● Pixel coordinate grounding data
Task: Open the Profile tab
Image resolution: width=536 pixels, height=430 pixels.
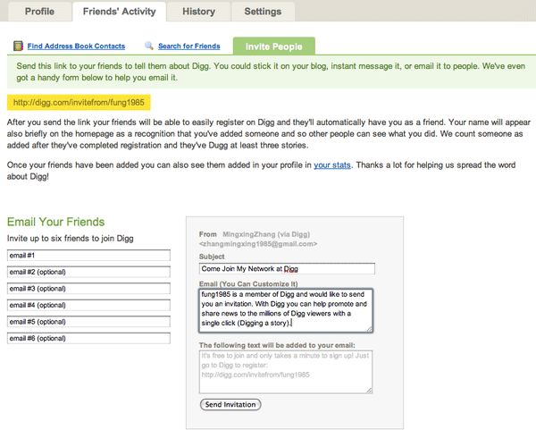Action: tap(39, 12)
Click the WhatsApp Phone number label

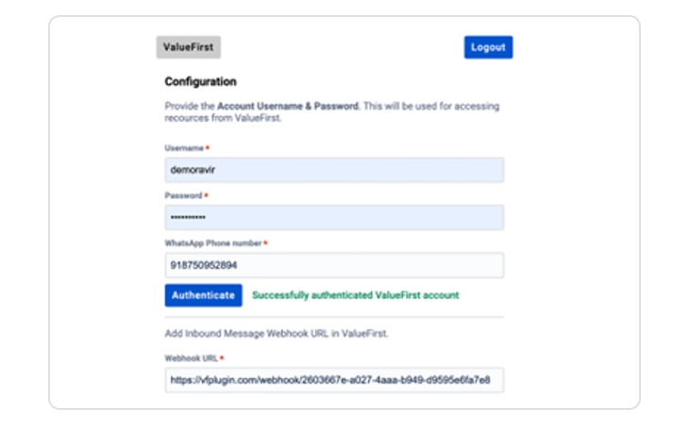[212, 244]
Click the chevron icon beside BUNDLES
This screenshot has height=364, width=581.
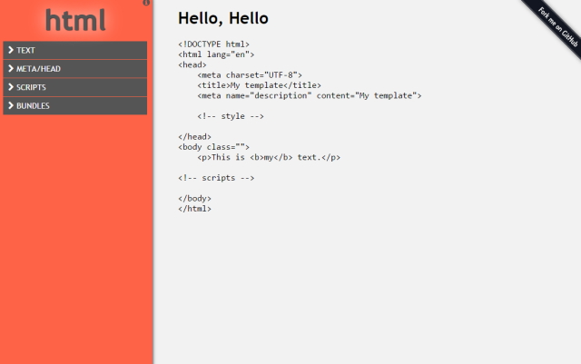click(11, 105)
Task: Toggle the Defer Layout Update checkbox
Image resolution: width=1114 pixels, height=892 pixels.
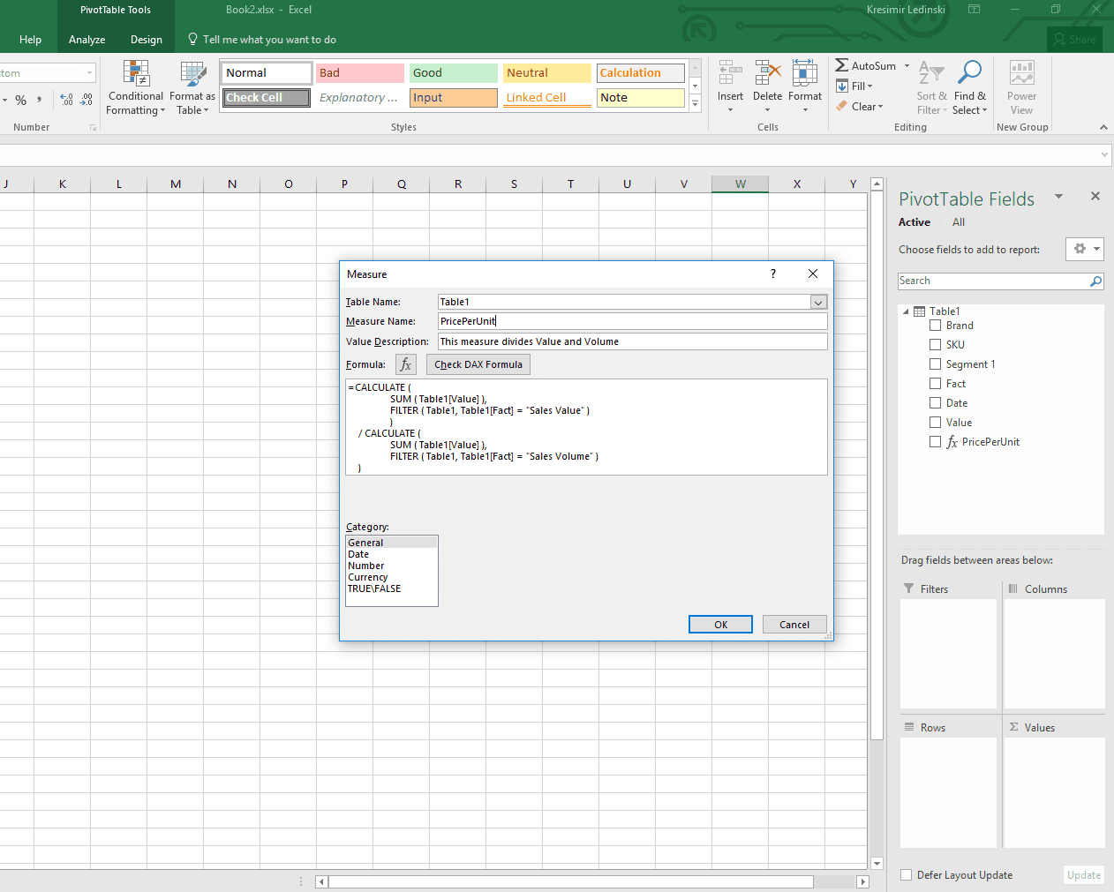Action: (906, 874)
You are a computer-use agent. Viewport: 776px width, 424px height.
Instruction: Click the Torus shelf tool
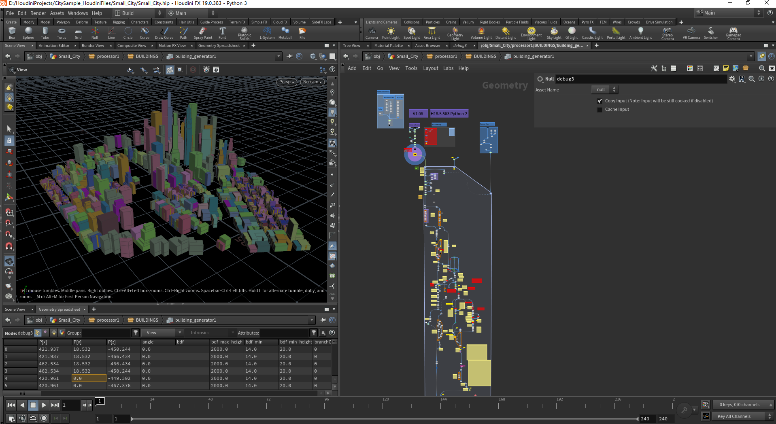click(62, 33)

● Exercise instructions
Restate every record exactly, please; do not copy the pictures.

● Exercise solution
Task: Open the Profile tab
Image resolution: width=536 pixels, height=430 pixels.
Action: tap(39, 12)
Click the WhatsApp Phone number label

[212, 244]
Click the chevron icon beside BUNDLES
This screenshot has height=364, width=581.
click(11, 105)
Task: Toggle the Defer Layout Update checkbox
Image resolution: width=1114 pixels, height=892 pixels.
Action: (906, 874)
You are a computer-use agent. Viewport: 776px width, 424px height.
Instruction: Click the Torus shelf tool
click(62, 33)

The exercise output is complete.